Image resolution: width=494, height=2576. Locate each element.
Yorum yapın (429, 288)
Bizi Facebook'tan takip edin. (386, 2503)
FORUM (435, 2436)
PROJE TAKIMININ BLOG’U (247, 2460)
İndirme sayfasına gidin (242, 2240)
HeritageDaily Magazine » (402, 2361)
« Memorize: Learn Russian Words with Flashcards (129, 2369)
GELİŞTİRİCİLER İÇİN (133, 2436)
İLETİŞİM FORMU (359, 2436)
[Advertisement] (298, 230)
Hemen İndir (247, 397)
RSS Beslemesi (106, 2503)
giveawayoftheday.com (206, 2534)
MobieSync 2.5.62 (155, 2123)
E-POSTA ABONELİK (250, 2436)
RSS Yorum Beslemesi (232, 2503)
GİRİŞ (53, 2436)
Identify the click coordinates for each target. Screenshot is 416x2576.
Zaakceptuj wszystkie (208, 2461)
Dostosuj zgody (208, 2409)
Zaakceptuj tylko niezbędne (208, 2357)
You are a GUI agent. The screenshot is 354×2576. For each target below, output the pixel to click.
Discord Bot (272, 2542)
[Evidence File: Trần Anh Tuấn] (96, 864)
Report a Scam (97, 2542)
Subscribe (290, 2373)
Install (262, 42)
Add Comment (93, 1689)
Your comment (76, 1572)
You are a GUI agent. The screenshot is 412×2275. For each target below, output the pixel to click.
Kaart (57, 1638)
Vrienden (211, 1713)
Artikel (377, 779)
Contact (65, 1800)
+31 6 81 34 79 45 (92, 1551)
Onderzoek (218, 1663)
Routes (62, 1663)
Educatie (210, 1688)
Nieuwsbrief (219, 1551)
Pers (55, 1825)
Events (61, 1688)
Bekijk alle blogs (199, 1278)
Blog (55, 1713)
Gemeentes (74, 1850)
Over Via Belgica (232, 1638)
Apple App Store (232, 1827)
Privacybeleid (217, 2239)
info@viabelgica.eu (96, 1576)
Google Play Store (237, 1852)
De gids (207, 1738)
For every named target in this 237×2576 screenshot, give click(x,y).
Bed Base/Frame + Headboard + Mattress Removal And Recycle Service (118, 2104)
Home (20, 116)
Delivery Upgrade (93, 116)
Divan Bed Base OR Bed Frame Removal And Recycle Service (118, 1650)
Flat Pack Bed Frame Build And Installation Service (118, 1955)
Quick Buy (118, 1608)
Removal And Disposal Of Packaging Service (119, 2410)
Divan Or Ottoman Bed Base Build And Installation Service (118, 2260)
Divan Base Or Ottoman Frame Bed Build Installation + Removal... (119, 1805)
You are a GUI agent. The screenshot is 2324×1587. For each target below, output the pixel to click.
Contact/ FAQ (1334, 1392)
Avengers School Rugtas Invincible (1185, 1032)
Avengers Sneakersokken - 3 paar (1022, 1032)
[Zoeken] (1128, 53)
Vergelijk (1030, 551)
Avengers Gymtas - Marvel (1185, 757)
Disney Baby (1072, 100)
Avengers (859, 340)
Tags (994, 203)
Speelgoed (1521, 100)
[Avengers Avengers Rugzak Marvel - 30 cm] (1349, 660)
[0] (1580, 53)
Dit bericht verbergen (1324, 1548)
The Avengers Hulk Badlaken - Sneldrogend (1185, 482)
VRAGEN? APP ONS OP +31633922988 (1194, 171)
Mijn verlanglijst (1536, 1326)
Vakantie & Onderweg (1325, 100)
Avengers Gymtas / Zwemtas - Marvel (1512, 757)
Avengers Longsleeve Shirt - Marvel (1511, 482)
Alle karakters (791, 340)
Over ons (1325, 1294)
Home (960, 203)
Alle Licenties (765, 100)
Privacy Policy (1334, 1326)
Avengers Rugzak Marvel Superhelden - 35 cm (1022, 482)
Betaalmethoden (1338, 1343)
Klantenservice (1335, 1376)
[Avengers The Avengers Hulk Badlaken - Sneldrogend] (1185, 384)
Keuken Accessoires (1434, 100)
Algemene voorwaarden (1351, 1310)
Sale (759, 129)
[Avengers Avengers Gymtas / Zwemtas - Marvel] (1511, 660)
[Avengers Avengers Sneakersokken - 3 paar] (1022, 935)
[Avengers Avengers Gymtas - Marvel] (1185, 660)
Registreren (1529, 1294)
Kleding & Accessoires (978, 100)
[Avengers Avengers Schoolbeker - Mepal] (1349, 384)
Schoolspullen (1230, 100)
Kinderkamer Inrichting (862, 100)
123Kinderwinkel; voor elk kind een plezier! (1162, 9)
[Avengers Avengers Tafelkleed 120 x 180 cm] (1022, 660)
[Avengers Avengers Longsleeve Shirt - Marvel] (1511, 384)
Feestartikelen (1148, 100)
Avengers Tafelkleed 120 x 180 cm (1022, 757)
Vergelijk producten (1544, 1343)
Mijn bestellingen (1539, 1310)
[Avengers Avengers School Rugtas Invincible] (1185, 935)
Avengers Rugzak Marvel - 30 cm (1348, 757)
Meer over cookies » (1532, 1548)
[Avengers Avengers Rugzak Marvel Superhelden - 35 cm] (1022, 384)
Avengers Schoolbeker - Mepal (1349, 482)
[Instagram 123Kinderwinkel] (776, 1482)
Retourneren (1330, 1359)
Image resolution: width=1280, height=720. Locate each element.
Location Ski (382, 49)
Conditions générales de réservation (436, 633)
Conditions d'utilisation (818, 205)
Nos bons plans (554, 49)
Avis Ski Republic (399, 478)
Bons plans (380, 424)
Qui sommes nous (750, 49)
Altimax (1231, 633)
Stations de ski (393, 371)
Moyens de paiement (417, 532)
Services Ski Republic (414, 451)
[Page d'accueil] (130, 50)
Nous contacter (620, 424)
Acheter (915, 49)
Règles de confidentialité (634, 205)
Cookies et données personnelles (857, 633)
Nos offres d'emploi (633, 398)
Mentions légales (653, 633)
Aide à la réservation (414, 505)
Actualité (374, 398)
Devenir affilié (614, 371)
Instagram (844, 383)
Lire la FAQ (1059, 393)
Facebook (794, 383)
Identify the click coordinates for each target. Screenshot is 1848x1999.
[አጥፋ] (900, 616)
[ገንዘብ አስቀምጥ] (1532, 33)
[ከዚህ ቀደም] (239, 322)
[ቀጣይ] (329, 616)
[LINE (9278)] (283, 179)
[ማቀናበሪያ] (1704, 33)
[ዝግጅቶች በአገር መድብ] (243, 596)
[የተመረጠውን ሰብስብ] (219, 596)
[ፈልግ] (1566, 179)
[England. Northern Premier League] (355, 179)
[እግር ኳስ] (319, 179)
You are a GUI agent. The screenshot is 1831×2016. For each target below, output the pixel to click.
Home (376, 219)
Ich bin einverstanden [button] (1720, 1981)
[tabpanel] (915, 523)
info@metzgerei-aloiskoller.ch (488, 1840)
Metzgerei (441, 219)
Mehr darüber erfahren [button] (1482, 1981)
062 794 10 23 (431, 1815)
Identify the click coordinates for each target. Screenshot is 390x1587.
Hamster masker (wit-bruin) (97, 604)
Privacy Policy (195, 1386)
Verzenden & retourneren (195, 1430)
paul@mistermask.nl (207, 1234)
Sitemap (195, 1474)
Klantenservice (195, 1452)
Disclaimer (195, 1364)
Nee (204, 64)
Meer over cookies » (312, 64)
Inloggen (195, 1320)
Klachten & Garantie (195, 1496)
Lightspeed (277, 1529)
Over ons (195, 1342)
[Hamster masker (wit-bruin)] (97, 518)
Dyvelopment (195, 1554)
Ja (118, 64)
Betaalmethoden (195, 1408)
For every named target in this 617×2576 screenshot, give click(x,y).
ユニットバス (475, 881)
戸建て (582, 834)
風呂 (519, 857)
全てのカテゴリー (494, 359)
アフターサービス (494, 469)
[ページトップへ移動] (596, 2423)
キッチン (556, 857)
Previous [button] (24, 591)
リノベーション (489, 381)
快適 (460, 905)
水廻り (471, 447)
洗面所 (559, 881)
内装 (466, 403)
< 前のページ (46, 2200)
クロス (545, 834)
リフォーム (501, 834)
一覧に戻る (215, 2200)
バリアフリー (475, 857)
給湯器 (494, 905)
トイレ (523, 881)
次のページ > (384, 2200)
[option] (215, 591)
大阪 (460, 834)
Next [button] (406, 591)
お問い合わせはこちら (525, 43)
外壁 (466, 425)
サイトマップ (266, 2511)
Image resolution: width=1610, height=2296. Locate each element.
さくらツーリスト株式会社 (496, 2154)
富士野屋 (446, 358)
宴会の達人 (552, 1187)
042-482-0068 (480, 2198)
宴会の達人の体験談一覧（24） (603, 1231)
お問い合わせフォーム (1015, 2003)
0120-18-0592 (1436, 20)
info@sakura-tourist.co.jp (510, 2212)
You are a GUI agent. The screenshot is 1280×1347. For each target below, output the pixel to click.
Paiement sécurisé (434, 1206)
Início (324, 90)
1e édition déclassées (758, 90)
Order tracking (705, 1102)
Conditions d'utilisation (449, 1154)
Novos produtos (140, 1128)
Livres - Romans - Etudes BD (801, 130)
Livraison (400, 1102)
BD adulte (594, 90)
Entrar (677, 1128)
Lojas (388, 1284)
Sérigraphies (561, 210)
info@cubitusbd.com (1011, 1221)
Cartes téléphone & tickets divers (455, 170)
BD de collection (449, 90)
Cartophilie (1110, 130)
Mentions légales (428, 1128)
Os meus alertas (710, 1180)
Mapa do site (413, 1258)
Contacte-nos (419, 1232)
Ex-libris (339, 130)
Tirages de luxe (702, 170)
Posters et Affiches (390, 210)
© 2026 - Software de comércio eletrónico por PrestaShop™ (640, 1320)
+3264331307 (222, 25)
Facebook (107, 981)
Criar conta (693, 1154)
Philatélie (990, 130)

- [WHAT YOU ARE ASKED TO DO]
The required output is the stretch of entries above from the line containing "[እግር ኳስ] (319, 179)" through the line containing "宴会の達人 (552, 1187)", reproduced exactly.

- [SOLUTION TO THIS PROBLEM]
[እግር ኳስ] (319, 179)
You are a GUI agent. The screenshot is 1831×2016. For each target below, output the pixel to click.
Home (376, 219)
Ich bin einverstanden [button] (1720, 1981)
[tabpanel] (915, 523)
info@metzgerei-aloiskoller.ch (488, 1840)
Metzgerei (441, 219)
Mehr darüber erfahren [button] (1482, 1981)
062 794 10 23 (431, 1815)
Identify the click coordinates for each target. Screenshot is 390x1587.
Hamster masker (wit-bruin) (97, 604)
Privacy Policy (195, 1386)
Verzenden & retourneren (195, 1430)
paul@mistermask.nl (207, 1234)
Sitemap (195, 1474)
Klantenservice (195, 1452)
Disclaimer (195, 1364)
Nee (204, 64)
Meer over cookies » (312, 64)
Inloggen (195, 1320)
Klachten & Garantie (195, 1496)
Lightspeed (277, 1529)
Over ons (195, 1342)
[Hamster masker (wit-bruin)] (97, 518)
Dyvelopment (195, 1554)
Ja (118, 64)
Betaalmethoden (195, 1408)
For every named target in this 617×2576 screenshot, give click(x,y).
ユニットバス (475, 881)
戸建て (582, 834)
風呂 (519, 857)
全てのカテゴリー (494, 359)
アフターサービス (494, 469)
[ページトップへ移動] (596, 2423)
キッチン (556, 857)
Previous [button] (24, 591)
リノベーション (489, 381)
快適 (460, 905)
水廻り (471, 447)
洗面所 (559, 881)
内装 (466, 403)
< 前のページ (46, 2200)
クロス (545, 834)
リフォーム (501, 834)
一覧に戻る (215, 2200)
バリアフリー (475, 857)
給湯器 (494, 905)
トイレ (523, 881)
次のページ > (384, 2200)
[option] (215, 591)
大阪 (460, 834)
Next [button] (406, 591)
お問い合わせはこちら (525, 43)
外壁 (466, 425)
サイトマップ (266, 2511)
Image resolution: width=1610, height=2296. Locate each element.
さくらツーリスト株式会社 (496, 2154)
富士野屋 (446, 358)
宴会の達人 (552, 1187)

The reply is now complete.